Dalam sambutannya, Wabup Lintarti memandang literasi sebagai benteng utama masyarakat dalam menyaring informasi. Menurutnya, tantangan hari ini bukan lagi mencari data, melainkan kemampuan memilih informasi yang benar. “Tantangan kita adalah bagaimana memilih informasi yang benar, memahami dengan baik, dan tidak mudah percaya atau menyebarkan sesuatu sebelum kita mengetahui kebenarannya. Di sinilah pentingnya literasi,” tegasnya
Ia berharap, semangat literasi terus tumbuh di Banyumas. Agar semakin banyak lahir anak-anak Banyumas yang berani bermimpi, berani berkarya, dan mampu memberikan kontribusi bagi daerah, bangsa, dan negara.

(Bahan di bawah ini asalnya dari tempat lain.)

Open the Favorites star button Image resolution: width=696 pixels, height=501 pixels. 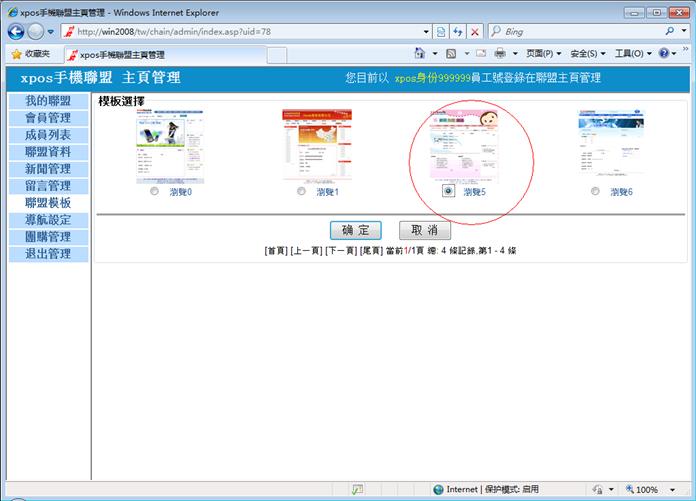tap(30, 54)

Ia mengajak pada semua yang hadir untuk menjadikan literasi sebagai bagian dari kehidupan seharihari. “Melalui kebiasaan-kebiasaan sederhana, seperti membaca beberapa halaman sehari, mengajak anak membaca, atau menuliskan gagasan, budaya belajar yang kuat akan terbangun secara alami. Langkah ini menjadi kunci lahirnya generasi muda Banyumas yang berkarakter, berani bermimpi, dan siap berkontribusi bagi bangsa,” tuturnya
Sementara itu Kepala Dinas Arsip dan Perpustakaan Daerah (Dinarpusda) Kabupaten Banyumas Agus Anggraito mengungkapkan bahwa Festival Literasi Tahun 2026 ini akan digelar selama 3 hari yakni pada tanggal 14 hingga 16 September 2026 dengan dimerahkan oleh berbagai kegiatan. Diantaranya pameran buku, pameran stan pegiat literasi, pemutaran film di mini teater, penampilan seni tari dan musik serta penyerahan penghargaan bagi para pemenang lomba literasi. “Selain itu, digelar pula rangkaian bedah buku dan gelar bicara (talkshow) yang mengangkat isu parenting, public speaking, literasi digital, hingga penanganan bullying di era digital,” imbuhnya
Ia mengungkapkan bahwa dalam kesempatan tersebut, pihaknya turut meluncurkan program 1.000 Titik Perpustakaan Digital (Tugu Baca) yang merupakan sinergi dan dukungan dari berbagai pihak. “Program ini direalisasikan tanpa menggunakan APBD, melainkan melalui sinergi dan dukungan berbagai pemangku kepentingan seperti Bank Indonesia, Telkom, Universitas Terbuka, Bank Jateng, serta mitra lainnya,” ungkapnya
Agus Anggraito mengatakan, perpustakaan digital ini akan ditempatkan di berbagai titik keramaian masyarakat, tidak hanya menyediakan ribuan buku digital, tetapi juga beragam konten edukatif lainnya. Lebih jauh Ia menekankan, kegiatan tersebut digelar untuk semakin menanamkan semangat kebangsaan, rasa cinta tanah air, serta memasyarakatkan gerakan gemar membaca, menulis, dan mengunjungi perpustakaan bagi generasi muda dan masyarakat umum.